◆ **EXERCISE OBJECTIVE**: The expected output is the set of lines below beginning at the one that contains "Toggle the 合并打印" and ending at the final line, reproduced exactly.

◆ **Items from a dataset**:
--- START ---

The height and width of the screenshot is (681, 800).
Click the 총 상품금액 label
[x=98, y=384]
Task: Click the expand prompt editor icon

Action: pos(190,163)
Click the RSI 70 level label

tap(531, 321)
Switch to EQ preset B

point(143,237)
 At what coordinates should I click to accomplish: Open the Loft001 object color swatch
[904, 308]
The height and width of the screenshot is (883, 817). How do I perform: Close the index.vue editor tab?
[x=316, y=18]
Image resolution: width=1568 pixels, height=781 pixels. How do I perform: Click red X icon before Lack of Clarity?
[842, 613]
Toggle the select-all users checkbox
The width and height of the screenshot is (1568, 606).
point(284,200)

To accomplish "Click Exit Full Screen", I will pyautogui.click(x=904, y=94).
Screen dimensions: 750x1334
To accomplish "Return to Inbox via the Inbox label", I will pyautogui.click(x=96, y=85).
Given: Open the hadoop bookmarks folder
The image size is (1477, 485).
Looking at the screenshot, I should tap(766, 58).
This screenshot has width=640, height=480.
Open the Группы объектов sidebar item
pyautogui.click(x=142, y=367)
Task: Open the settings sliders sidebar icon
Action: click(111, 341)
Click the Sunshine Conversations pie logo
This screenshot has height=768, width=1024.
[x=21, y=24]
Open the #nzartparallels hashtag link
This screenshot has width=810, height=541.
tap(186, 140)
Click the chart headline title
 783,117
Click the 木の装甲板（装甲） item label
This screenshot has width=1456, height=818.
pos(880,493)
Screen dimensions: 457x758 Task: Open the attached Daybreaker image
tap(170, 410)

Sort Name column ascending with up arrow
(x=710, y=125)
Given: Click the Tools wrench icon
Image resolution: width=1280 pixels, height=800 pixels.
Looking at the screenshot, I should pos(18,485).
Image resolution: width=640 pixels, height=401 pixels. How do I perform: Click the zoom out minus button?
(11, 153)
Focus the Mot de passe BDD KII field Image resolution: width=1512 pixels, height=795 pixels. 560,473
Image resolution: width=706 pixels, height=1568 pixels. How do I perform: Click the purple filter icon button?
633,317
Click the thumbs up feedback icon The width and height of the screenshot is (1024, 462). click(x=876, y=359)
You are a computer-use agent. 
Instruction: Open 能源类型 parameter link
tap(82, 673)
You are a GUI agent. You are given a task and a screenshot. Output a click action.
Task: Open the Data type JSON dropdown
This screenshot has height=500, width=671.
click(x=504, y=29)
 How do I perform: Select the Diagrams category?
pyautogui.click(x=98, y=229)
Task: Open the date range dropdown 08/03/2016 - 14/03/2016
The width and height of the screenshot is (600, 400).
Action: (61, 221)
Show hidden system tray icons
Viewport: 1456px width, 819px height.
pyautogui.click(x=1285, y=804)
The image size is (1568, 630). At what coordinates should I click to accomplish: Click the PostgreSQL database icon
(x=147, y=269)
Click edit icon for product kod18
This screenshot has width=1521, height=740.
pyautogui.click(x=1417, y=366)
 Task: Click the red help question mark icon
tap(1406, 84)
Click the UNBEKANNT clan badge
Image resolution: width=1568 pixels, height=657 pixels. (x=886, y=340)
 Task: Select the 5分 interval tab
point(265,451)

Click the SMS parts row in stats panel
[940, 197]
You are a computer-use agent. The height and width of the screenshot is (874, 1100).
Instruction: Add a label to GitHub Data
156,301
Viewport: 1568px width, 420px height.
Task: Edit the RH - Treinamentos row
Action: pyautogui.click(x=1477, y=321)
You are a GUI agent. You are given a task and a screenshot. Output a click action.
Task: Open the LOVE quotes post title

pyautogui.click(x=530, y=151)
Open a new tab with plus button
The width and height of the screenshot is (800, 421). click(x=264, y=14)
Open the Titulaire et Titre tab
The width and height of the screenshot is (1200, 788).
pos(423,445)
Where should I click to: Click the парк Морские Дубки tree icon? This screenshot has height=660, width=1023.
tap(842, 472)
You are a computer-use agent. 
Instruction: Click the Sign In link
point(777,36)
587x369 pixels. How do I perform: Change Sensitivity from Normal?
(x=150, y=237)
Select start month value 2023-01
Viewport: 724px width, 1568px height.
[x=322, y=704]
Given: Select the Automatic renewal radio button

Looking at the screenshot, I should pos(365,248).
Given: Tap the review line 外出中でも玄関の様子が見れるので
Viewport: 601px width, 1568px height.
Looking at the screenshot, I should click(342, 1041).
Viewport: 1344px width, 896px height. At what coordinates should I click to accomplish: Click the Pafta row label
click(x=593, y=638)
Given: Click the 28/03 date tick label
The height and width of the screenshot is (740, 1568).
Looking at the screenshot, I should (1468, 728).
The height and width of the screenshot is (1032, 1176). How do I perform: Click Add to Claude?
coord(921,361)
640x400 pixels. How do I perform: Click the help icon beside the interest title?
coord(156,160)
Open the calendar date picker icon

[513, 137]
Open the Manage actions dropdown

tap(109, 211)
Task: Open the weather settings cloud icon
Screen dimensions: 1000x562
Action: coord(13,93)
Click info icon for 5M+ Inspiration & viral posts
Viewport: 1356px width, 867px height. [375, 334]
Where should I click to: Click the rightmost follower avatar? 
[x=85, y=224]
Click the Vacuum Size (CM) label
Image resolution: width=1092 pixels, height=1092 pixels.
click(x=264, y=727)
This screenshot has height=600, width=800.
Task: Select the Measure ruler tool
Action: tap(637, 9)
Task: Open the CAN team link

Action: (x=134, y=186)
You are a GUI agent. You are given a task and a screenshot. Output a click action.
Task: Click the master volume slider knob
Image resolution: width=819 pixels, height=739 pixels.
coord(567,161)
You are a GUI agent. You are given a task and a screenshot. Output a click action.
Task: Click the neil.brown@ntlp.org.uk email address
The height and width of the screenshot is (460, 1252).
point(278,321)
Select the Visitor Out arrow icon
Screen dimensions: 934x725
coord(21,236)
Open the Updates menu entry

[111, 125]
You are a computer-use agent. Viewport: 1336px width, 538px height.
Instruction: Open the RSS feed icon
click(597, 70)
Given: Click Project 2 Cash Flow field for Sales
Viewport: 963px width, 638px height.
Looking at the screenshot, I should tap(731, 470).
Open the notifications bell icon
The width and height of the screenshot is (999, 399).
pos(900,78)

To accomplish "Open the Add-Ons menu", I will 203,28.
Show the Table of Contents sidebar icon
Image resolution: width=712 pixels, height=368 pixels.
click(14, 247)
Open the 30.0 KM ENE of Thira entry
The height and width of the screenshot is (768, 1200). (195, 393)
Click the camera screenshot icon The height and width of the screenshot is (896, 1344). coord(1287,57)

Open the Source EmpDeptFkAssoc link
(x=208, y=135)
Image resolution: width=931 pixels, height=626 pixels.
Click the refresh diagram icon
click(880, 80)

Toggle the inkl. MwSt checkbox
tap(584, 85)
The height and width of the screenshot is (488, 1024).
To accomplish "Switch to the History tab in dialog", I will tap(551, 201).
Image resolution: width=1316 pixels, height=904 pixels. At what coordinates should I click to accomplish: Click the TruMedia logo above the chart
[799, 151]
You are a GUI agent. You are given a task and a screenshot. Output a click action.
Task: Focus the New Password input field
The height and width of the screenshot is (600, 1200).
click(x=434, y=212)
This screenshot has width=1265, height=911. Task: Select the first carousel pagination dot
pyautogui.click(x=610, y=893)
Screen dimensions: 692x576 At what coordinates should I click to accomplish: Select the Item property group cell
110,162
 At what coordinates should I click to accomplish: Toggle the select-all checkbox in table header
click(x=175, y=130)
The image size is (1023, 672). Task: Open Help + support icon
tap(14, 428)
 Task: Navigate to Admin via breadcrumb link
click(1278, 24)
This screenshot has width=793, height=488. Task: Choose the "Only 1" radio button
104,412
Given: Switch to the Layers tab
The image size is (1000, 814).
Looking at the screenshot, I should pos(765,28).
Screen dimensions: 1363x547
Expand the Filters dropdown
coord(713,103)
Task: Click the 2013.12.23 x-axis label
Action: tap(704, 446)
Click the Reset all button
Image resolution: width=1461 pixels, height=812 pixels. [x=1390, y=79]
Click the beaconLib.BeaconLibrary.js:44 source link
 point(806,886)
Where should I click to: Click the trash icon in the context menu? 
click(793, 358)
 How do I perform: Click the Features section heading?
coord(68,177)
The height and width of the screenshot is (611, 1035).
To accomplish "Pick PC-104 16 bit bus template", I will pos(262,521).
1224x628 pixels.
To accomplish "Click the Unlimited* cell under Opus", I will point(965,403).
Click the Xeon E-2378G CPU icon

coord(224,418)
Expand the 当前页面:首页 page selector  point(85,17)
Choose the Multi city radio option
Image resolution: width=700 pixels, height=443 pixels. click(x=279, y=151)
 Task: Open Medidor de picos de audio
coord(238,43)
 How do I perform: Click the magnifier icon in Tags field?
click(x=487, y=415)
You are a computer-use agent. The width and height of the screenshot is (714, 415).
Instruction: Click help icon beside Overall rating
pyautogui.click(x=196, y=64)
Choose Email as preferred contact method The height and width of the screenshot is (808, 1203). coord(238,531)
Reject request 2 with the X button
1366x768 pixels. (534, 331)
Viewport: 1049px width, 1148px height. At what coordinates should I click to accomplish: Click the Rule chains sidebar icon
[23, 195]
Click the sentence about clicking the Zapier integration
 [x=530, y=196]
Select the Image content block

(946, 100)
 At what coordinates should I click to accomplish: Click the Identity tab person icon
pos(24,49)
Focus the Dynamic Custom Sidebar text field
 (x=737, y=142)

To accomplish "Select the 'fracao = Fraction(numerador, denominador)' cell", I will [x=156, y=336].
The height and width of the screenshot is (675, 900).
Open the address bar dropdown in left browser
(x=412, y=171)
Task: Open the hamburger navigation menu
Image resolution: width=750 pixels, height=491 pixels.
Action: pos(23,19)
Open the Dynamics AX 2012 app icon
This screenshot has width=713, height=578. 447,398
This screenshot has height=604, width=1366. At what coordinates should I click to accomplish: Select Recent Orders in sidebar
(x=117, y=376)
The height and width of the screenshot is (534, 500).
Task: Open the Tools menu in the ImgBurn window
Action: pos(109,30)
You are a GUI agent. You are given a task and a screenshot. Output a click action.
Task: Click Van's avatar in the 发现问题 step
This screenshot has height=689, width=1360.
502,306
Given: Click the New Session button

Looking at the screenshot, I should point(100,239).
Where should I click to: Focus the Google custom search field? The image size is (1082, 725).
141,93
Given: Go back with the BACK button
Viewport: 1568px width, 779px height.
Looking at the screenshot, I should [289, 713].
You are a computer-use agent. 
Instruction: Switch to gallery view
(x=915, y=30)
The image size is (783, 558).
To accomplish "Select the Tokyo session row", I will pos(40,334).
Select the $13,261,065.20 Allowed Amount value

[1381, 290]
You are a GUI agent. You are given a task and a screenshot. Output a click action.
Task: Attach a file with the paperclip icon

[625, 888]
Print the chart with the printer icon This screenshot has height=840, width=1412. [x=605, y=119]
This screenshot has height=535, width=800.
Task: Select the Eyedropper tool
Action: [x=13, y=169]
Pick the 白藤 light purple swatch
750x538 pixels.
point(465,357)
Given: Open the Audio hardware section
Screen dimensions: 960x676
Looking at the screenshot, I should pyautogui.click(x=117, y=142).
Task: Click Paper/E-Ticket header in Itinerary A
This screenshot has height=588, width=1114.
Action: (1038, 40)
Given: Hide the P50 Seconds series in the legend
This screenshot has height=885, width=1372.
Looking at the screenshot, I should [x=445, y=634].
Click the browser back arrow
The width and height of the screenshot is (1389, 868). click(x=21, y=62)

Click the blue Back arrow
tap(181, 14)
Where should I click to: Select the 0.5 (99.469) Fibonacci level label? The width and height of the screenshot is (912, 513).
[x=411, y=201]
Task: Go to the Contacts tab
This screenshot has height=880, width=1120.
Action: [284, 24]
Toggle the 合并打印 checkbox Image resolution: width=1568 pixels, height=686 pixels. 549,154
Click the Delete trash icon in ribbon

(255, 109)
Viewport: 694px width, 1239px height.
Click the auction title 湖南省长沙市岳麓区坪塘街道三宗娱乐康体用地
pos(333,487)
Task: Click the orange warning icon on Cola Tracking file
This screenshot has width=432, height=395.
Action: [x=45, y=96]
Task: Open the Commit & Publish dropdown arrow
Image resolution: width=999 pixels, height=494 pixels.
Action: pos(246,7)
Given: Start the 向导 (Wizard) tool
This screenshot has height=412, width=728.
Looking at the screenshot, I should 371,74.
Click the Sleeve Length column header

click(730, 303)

--- END ---

◆ **ANSWER SECTION**:
Toggle the 合并打印 checkbox Image resolution: width=1568 pixels, height=686 pixels. 549,154
Click the Delete trash icon in ribbon

(255, 109)
Viewport: 694px width, 1239px height.
Click the auction title 湖南省长沙市岳麓区坪塘街道三宗娱乐康体用地
pos(333,487)
Task: Click the orange warning icon on Cola Tracking file
This screenshot has width=432, height=395.
Action: [x=45, y=96]
Task: Open the Commit & Publish dropdown arrow
Image resolution: width=999 pixels, height=494 pixels.
Action: pos(246,7)
Given: Start the 向导 (Wizard) tool
This screenshot has height=412, width=728.
Looking at the screenshot, I should 371,74.
Click the Sleeve Length column header

click(730, 303)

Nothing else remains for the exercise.